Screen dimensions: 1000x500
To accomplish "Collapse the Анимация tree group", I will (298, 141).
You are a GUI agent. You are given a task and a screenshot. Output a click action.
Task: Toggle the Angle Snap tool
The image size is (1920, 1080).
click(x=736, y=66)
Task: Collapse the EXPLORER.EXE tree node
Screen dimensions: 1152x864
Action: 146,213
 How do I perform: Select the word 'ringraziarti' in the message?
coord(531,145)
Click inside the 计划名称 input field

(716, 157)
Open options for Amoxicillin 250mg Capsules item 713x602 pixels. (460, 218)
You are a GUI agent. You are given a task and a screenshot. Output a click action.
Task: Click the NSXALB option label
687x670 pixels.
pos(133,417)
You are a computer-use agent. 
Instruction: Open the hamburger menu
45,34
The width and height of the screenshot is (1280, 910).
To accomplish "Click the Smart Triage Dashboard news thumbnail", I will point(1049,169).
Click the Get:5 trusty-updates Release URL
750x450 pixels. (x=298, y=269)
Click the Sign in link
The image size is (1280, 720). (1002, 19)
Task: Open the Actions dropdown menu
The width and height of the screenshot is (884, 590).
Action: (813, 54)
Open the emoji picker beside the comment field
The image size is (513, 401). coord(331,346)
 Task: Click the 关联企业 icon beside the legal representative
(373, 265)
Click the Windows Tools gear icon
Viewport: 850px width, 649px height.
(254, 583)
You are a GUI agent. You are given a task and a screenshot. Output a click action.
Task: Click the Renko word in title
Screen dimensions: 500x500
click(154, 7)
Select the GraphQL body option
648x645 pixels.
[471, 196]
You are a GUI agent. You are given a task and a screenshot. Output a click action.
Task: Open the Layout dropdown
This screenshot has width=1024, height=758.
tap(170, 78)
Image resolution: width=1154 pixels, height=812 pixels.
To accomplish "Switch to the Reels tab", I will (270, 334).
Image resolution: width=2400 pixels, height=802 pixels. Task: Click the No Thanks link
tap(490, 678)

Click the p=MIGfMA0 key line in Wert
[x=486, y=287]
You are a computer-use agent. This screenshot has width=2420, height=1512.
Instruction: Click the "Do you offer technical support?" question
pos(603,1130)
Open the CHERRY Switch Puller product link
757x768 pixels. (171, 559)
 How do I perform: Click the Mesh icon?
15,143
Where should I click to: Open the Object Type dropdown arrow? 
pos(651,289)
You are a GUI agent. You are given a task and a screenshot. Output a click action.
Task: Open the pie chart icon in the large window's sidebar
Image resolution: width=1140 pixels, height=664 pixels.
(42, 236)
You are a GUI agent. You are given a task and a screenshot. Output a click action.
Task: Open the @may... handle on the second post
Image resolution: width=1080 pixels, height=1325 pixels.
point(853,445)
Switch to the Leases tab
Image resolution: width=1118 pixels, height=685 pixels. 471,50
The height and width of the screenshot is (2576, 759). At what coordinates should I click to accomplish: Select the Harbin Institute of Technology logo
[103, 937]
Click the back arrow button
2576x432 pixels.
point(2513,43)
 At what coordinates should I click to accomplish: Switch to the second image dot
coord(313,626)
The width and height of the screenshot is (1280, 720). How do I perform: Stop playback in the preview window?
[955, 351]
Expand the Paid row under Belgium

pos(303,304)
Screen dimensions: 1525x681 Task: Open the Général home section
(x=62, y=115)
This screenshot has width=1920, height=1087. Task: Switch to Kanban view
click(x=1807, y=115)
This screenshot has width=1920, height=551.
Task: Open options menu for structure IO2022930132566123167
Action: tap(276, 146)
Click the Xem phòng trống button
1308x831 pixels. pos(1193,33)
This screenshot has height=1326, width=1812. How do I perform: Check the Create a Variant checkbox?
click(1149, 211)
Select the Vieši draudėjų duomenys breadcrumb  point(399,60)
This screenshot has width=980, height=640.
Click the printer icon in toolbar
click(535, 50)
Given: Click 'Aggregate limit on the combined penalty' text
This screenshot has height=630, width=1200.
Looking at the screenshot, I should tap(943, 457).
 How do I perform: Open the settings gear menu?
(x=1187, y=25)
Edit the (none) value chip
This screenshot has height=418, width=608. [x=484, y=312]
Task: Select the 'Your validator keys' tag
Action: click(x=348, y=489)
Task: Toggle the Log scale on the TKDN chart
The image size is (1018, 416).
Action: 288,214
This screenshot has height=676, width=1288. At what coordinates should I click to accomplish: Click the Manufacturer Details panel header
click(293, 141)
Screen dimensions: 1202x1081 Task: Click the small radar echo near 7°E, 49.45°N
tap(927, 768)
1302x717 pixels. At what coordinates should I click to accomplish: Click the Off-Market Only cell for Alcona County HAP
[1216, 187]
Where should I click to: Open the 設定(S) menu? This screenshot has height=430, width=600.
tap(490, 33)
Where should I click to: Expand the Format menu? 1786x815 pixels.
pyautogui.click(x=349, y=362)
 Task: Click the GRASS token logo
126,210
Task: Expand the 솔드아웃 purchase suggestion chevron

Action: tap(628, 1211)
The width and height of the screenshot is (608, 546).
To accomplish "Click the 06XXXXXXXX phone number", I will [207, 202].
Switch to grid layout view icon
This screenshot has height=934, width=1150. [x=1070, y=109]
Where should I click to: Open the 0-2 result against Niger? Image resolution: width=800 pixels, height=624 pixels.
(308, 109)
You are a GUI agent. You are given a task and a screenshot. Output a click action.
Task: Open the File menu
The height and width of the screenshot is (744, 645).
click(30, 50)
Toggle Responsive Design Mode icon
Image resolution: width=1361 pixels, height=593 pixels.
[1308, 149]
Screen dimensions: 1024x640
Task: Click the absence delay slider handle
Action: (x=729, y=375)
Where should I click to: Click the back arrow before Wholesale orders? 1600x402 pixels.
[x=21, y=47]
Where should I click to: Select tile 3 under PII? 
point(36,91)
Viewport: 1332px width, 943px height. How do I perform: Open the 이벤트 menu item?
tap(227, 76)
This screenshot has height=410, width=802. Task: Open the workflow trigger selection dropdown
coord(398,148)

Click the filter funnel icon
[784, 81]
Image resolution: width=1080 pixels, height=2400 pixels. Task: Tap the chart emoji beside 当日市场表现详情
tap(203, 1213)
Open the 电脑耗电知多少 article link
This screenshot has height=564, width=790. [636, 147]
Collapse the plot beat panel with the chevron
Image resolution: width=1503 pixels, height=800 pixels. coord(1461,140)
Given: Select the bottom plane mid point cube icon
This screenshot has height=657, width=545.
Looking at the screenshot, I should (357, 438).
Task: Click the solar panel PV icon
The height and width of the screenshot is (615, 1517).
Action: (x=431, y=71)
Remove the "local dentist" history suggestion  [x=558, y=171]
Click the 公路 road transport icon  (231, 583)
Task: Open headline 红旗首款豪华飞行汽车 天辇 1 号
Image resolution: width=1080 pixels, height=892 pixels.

****************************************

__WHAT TO PRODUCE__. Copy out each line of the entries above that holds "computer".

__FINISHED TASK__.
You are a computer-use agent. 
You are a computer-use agent. This screenshot has width=2420, height=1512.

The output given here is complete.